Recent research has brought forth a new form of zinc-air pouch cell. The new pouch cells feature copper phosphosulfide [CPS(101)] as a cathode, patterned Zn as the anode, and most importantly, anti-freezing chitosan-biocellulosics as super-ionic conductor electrolytes. This is a considerable contribution to the Zinc-Air Batteries Market and can outdo other commercially available batteries present. In addition, the technology can be produced at an industrial scale and has several applications such as electric short-distance aircraft, electric vehicles, or power drones.
In the study, the researchers used CBCs (Chitosan Bacterial Cellulosics) as anion exchange, solid-state electrolytes. The material basically comprises chitosan and bio-cellulose, followed by DBO (,4-diazabicyclo[2.2.2]octane) and TEMPO (2,2,6,6-tetramethylpiperidine-1-oxyl) quaternary linkages. Two processes that were crucial to the whole process, DBO quaternization and TEMPO oxidation, resulted in improving the batteries’ anti-freezing features. Moreover, it also enhanced the batteries’’ resistance towards swelling, ion-discerning property, and compatibility for crosslinking.
The novel one-ampere-hour (Ah) flexible zinc-air pouch cells introduced in the study are commercially viable and display ultrahigh cell-level energy densities at a different range of temperatures, i.e., -20 to 80 oC. They have a high rate capacity of 5-200 mA cm-2 over 1100 cycles for 70% DOD. These pouch cells can easily excel against the currently available commercial Li-ion batteries and other types of common ones as well.
The pouch cells displayed the highest cell-level energy density for about 350 cycles with 70% DOD at a current density of 25 mA cm-2. This was done by optimizing the cell parameters. It also provided that the volumetric energy density could additionally increase up to ~1800 Wh L-1. Furthermore, it could be done at a pouch cell capacity of ~20 through the application of bipolar stacking technology, thus, increasing the number of stacks. This facilitates the driving range of ~800-900 miles per charge, the mileage durability of ~1 million miles, and 100% charging capability within 15 min.

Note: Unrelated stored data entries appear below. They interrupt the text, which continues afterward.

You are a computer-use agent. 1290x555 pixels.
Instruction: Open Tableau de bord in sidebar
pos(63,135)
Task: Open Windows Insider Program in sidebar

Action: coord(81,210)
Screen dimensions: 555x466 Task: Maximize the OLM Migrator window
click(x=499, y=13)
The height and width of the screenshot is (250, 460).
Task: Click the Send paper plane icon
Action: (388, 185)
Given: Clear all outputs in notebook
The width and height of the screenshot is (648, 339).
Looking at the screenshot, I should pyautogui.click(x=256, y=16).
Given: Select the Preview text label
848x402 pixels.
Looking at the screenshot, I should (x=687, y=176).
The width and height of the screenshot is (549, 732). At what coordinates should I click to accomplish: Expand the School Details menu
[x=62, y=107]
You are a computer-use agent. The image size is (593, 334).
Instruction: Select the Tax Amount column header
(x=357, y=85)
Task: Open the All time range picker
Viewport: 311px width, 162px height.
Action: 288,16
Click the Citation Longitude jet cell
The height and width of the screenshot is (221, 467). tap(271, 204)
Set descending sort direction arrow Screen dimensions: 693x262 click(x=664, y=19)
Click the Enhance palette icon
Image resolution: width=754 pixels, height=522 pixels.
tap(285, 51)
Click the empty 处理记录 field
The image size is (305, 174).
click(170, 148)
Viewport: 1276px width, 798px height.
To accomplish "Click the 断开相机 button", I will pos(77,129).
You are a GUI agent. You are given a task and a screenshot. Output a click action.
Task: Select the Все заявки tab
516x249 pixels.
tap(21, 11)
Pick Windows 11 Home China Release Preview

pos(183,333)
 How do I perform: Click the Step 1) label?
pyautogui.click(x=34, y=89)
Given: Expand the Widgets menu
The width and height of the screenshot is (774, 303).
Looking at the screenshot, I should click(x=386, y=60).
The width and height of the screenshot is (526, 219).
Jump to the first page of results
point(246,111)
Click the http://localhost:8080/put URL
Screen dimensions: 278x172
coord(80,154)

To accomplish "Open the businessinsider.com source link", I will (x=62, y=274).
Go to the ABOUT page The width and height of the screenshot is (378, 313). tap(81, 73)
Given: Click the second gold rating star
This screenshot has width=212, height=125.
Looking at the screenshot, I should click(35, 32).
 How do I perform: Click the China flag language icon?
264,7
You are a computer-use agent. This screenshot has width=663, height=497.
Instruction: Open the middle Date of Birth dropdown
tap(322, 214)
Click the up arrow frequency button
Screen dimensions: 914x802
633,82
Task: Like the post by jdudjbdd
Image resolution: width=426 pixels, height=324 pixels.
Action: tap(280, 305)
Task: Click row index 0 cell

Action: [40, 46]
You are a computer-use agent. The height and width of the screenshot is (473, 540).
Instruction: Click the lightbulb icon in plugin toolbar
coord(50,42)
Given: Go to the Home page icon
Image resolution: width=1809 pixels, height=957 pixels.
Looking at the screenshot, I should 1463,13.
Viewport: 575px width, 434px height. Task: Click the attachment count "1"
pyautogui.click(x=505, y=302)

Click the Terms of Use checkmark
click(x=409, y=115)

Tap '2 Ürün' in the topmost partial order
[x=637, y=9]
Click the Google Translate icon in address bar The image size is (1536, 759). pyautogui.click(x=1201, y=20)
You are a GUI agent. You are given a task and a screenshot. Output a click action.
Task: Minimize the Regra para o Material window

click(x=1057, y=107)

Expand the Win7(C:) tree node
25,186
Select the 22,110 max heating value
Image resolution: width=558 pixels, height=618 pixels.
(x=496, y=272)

The research team is set to take their innovation a step ahead by simplifying the synthesis recipes for air cathode (CPS) and Solid Electrolytes (CBCs) so that production can be scaled up. Even though the ZABs generally operate at a -20 to 80 oC, efforts are being made to make the operation range much more comprehensive. Further, the team might also experiment with aluminum instead of zinc to assess the potential of an aluminium-air battery.